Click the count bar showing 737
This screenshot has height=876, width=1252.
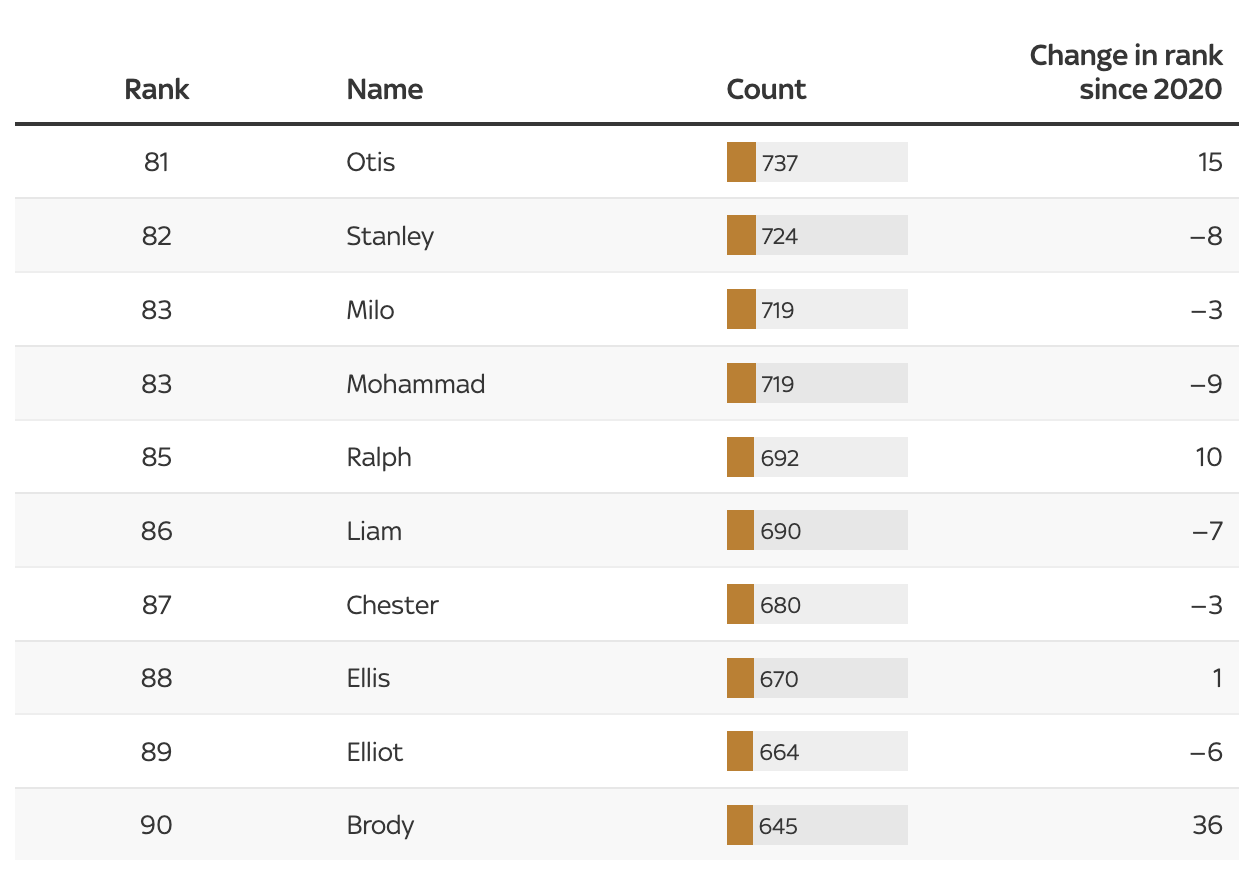[817, 162]
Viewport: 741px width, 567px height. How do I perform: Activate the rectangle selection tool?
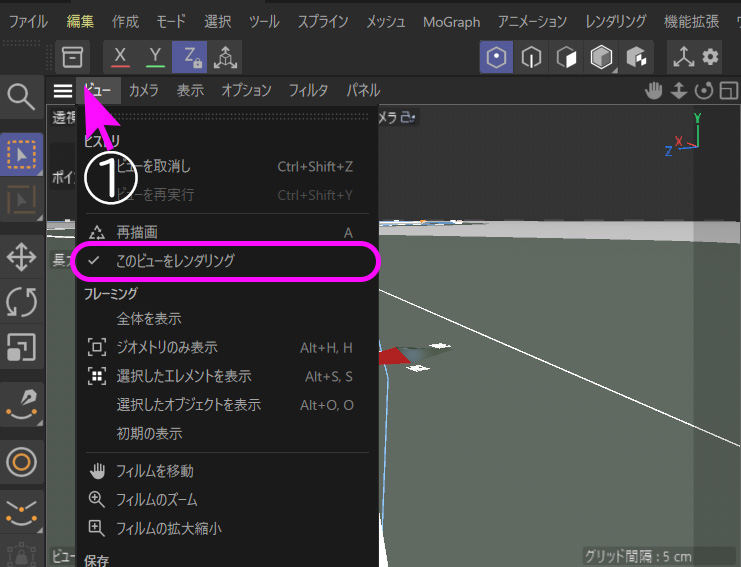pos(21,154)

───

The answer is a faithful copy of the records above, with the pictures removed.

Click the count bar showing 737
This screenshot has height=876, width=1252.
[817, 162]
Viewport: 741px width, 567px height. How do I perform: Activate the rectangle selection tool?
pos(21,154)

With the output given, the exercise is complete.